Task goal :: No pictures are to be included when the entries below are reproduced exactly.

(Data to process)

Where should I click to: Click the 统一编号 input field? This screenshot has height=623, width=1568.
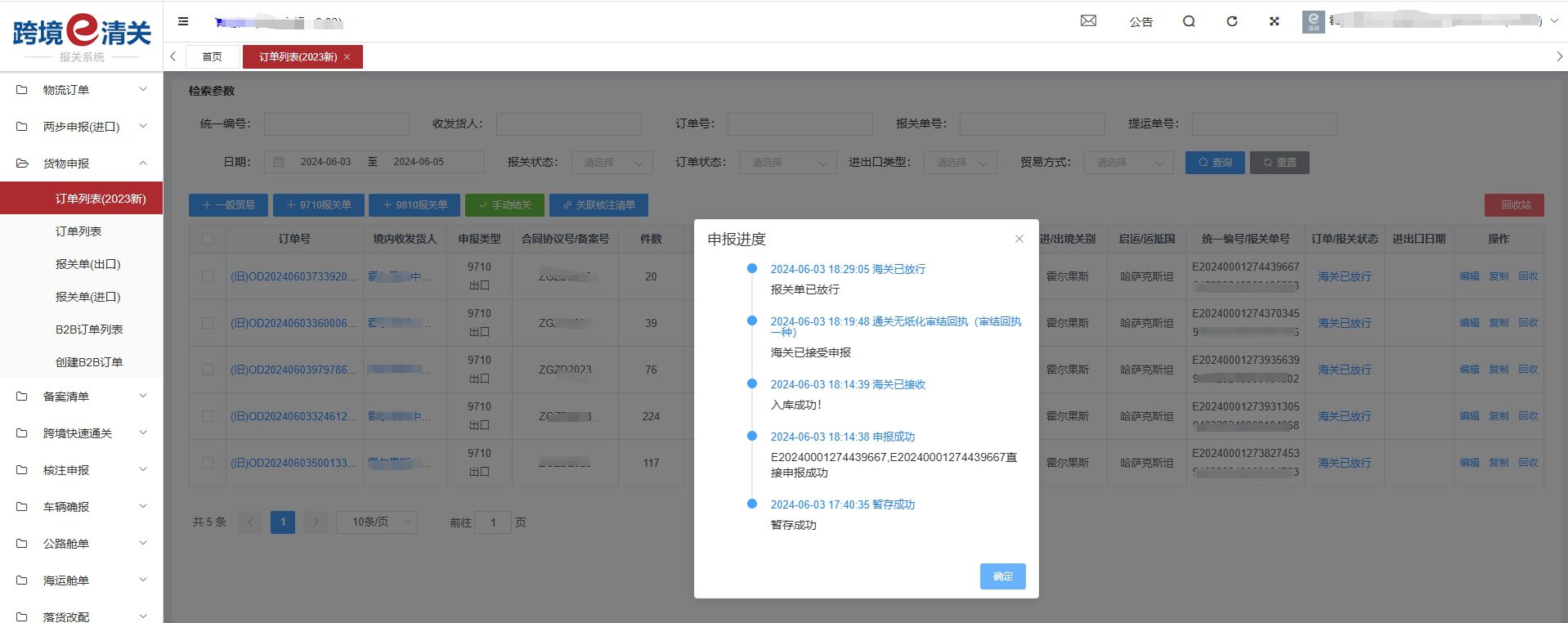tap(336, 124)
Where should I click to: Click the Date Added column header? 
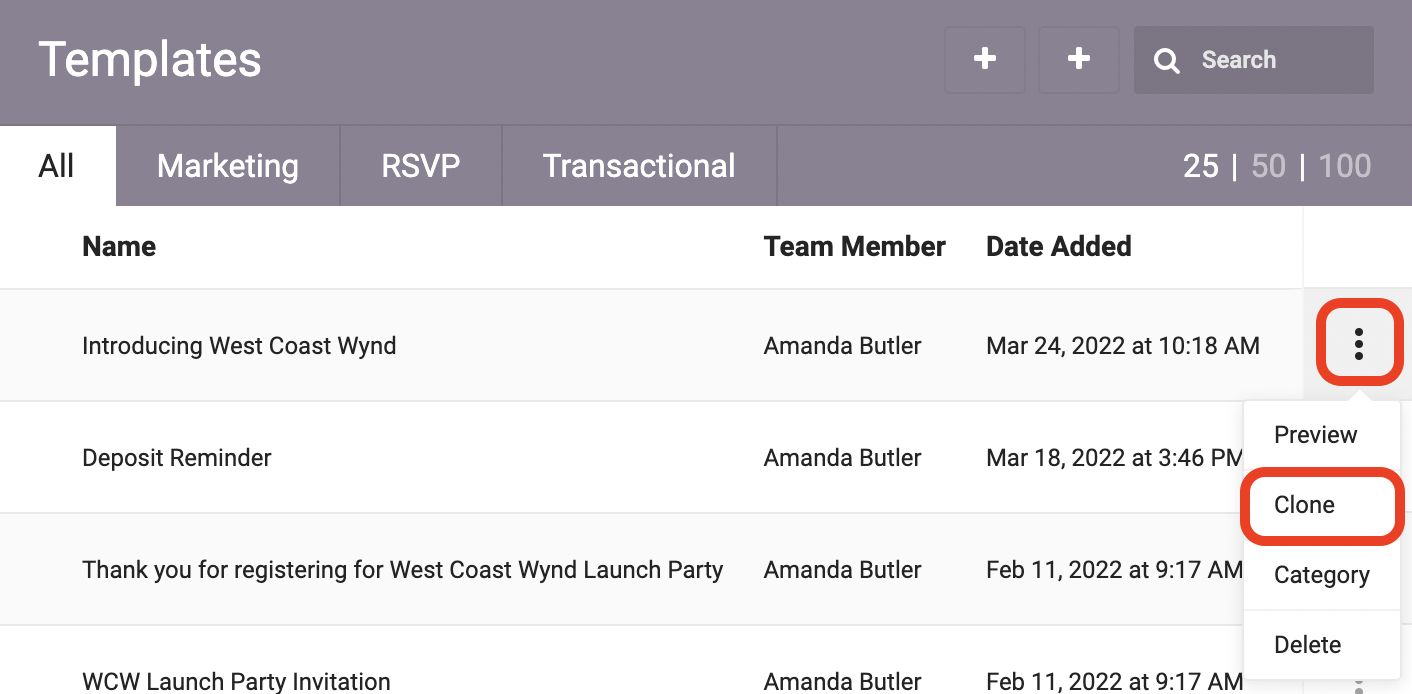1058,246
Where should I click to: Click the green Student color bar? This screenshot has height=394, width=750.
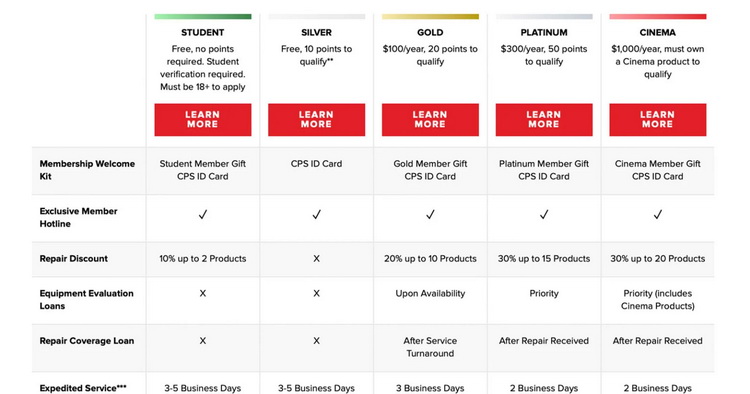point(202,17)
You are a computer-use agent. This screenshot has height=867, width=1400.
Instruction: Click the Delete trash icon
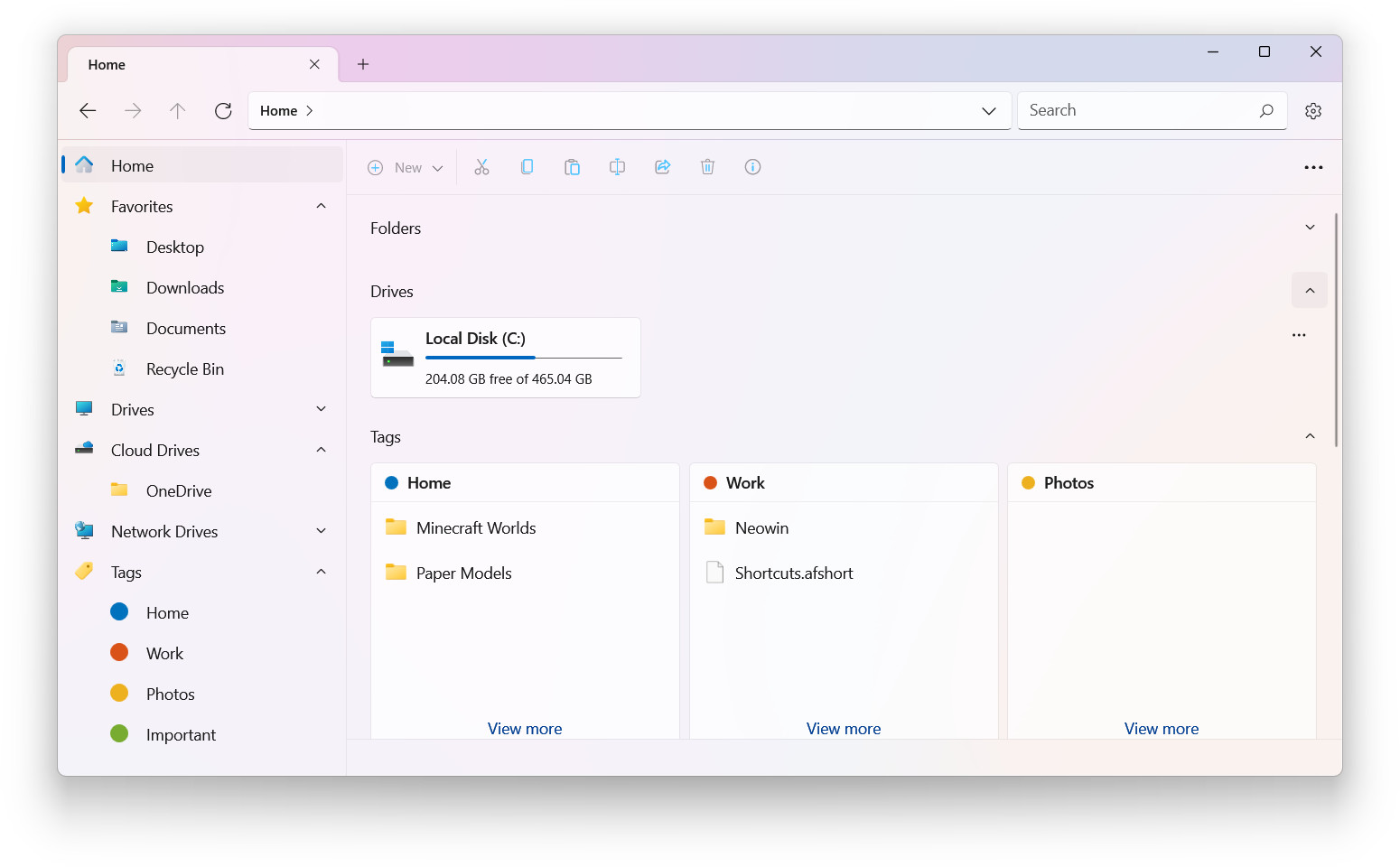click(x=707, y=167)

(End Data to process)

Response to the task ::
Where should I click to: Click the 统一编号 input field? This screenshot has height=623, width=1568.
tap(336, 124)
Where should I click to: Click the Date Added column header? 
1058,246
Where should I click to: Click the green Student color bar? This screenshot has height=394, width=750.
point(202,17)
You are a computer-use agent. This screenshot has height=867, width=1400.
Instruction: Click the Delete trash icon
click(x=707, y=167)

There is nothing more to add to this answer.